---------- Provided data

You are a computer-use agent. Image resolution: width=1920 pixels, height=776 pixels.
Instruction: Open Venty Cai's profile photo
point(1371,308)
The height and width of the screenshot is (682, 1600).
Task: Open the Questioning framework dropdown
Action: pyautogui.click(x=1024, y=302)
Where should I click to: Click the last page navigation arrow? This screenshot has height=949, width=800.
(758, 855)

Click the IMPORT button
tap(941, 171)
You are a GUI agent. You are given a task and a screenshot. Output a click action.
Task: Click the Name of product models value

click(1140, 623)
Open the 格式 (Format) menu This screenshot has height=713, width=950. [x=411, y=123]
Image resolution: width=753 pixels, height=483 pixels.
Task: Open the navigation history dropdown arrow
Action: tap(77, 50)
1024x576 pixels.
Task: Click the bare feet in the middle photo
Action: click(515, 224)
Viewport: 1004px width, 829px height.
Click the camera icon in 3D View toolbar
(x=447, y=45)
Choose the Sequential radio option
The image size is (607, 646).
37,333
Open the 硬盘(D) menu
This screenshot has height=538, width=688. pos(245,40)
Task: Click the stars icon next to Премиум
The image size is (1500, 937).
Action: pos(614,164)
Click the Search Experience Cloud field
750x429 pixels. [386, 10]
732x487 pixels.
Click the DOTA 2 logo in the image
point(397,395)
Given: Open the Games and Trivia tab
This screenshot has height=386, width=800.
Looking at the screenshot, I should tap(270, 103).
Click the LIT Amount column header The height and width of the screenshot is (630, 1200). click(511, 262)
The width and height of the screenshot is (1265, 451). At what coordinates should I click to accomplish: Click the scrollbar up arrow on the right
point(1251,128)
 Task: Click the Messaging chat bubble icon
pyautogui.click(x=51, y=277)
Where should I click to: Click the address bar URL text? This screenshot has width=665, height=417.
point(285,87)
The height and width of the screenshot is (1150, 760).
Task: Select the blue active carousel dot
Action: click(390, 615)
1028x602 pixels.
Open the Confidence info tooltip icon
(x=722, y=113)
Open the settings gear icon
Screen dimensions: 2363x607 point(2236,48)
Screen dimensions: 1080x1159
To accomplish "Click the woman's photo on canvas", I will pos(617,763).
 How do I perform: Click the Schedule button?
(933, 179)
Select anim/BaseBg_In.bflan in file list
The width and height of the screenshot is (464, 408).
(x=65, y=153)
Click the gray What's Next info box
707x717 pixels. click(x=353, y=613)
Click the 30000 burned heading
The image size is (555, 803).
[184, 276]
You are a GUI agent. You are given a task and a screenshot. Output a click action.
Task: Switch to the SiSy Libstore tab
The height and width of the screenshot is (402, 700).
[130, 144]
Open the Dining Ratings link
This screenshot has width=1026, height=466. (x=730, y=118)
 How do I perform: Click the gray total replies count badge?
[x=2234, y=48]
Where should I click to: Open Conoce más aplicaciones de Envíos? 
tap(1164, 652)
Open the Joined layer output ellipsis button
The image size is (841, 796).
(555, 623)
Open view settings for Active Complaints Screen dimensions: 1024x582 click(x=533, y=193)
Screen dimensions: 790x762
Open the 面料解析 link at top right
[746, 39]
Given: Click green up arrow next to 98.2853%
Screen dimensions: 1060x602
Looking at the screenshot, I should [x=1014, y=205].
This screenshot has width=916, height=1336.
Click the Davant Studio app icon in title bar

--------------------

What the task asks: All the data must be duplicated exactly, with nothing added or removed.

Response below:
You are a computer-use agent. Image resolution: width=1920 pixels, height=776 pixels.
Instruction: Open Venty Cai's profile photo
point(1371,308)
The height and width of the screenshot is (682, 1600).
Task: Open the Questioning framework dropdown
Action: pyautogui.click(x=1024, y=302)
Where should I click to: Click the last page navigation arrow? This screenshot has height=949, width=800.
(758, 855)

Click the IMPORT button
tap(941, 171)
You are a GUI agent. You are given a task and a screenshot. Output a click action.
Task: Click the Name of product models value

click(1140, 623)
Open the 格式 (Format) menu This screenshot has height=713, width=950. [x=411, y=123]
Image resolution: width=753 pixels, height=483 pixels.
Task: Open the navigation history dropdown arrow
Action: tap(77, 50)
1024x576 pixels.
Task: Click the bare feet in the middle photo
Action: click(515, 224)
Viewport: 1004px width, 829px height.
Click the camera icon in 3D View toolbar
(x=447, y=45)
Choose the Sequential radio option
The image size is (607, 646).
37,333
Open the 硬盘(D) menu
This screenshot has height=538, width=688. pos(245,40)
Task: Click the stars icon next to Премиум
The image size is (1500, 937).
Action: pos(614,164)
Click the Search Experience Cloud field
750x429 pixels. [386, 10]
732x487 pixels.
Click the DOTA 2 logo in the image
point(397,395)
Given: Open the Games and Trivia tab
This screenshot has height=386, width=800.
Looking at the screenshot, I should tap(270, 103).
Click the LIT Amount column header The height and width of the screenshot is (630, 1200). click(511, 262)
The width and height of the screenshot is (1265, 451). At what coordinates should I click to accomplish: Click the scrollbar up arrow on the right
point(1251,128)
 Task: Click the Messaging chat bubble icon
pyautogui.click(x=51, y=277)
Where should I click to: Click the address bar URL text? This screenshot has width=665, height=417.
point(285,87)
The height and width of the screenshot is (1150, 760).
Task: Select the blue active carousel dot
Action: click(390, 615)
1028x602 pixels.
Open the Confidence info tooltip icon
(x=722, y=113)
Open the settings gear icon
Screen dimensions: 2363x607 point(2236,48)
Screen dimensions: 1080x1159
To accomplish "Click the woman's photo on canvas", I will pos(617,763).
 How do I perform: Click the Schedule button?
(933, 179)
Select anim/BaseBg_In.bflan in file list
The width and height of the screenshot is (464, 408).
(x=65, y=153)
Click the gray What's Next info box
707x717 pixels. click(x=353, y=613)
Click the 30000 burned heading
The image size is (555, 803).
[184, 276]
You are a GUI agent. You are given a task and a screenshot. Output a click action.
Task: Switch to the SiSy Libstore tab
The height and width of the screenshot is (402, 700).
[130, 144]
Open the Dining Ratings link
This screenshot has width=1026, height=466. (x=730, y=118)
 How do I perform: Click the gray total replies count badge?
[x=2234, y=48]
Where should I click to: Open Conoce más aplicaciones de Envíos? 
tap(1164, 652)
Open the Joined layer output ellipsis button
The image size is (841, 796).
(555, 623)
Open view settings for Active Complaints Screen dimensions: 1024x582 click(x=533, y=193)
Screen dimensions: 790x762
Open the 面料解析 link at top right
[746, 39]
Given: Click green up arrow next to 98.2853%
Screen dimensions: 1060x602
Looking at the screenshot, I should [x=1014, y=205].
This screenshot has width=916, height=1336.
Click the Davant Studio app icon in title bar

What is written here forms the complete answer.